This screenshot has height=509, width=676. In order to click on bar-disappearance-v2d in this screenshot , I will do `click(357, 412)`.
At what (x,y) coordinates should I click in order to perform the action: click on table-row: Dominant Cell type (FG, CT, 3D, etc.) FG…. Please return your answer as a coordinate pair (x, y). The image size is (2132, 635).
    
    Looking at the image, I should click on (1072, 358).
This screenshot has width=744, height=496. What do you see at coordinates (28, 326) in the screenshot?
· · ·
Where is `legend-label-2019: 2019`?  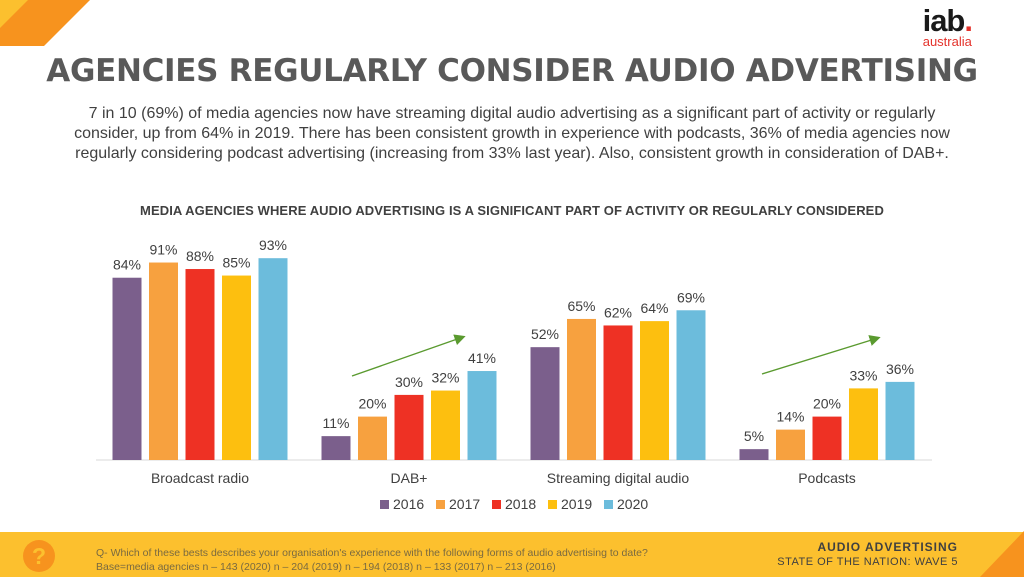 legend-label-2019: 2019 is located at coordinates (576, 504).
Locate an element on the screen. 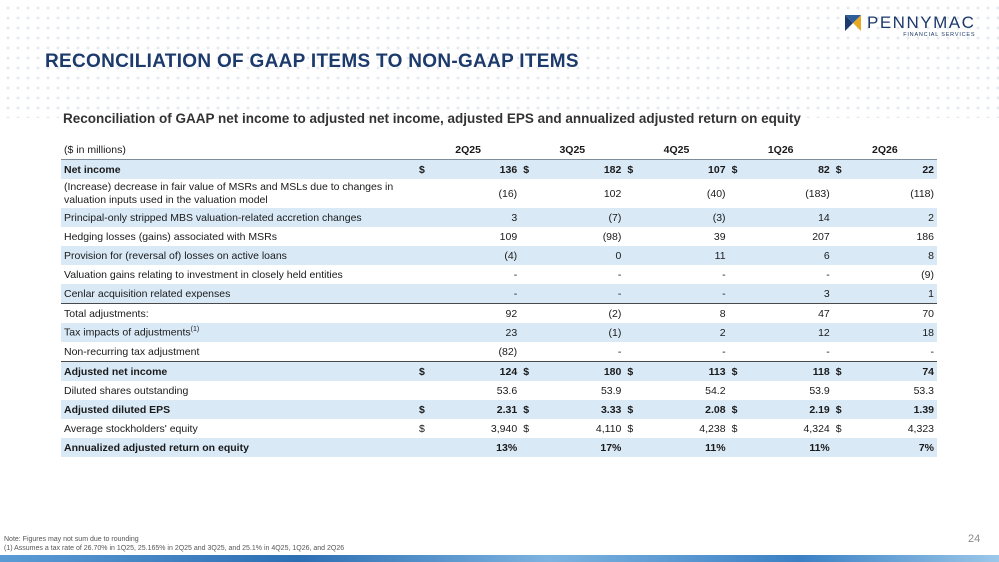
· · ·
== TASK ITEM ==
Rewrite everything from the line containing "At what (x,y)" down to the line containing "This screenshot has width=744, height=496.", swapping "coordinates" for "position" and changing nothing else. Give only those rows.

== EXERCISE RESPONSE ==
At what (x,y) position should I click in order to perform the action: click on table-row: Dominant Cell type (FG, CT, 3D, etc.) FG…. Please return your answer as a coordinate pair (x, y). The image size is (2132, 635).
    
    Looking at the image, I should click on (1072, 358).
This screenshot has width=744, height=496. What do you see at position (28, 326) in the screenshot?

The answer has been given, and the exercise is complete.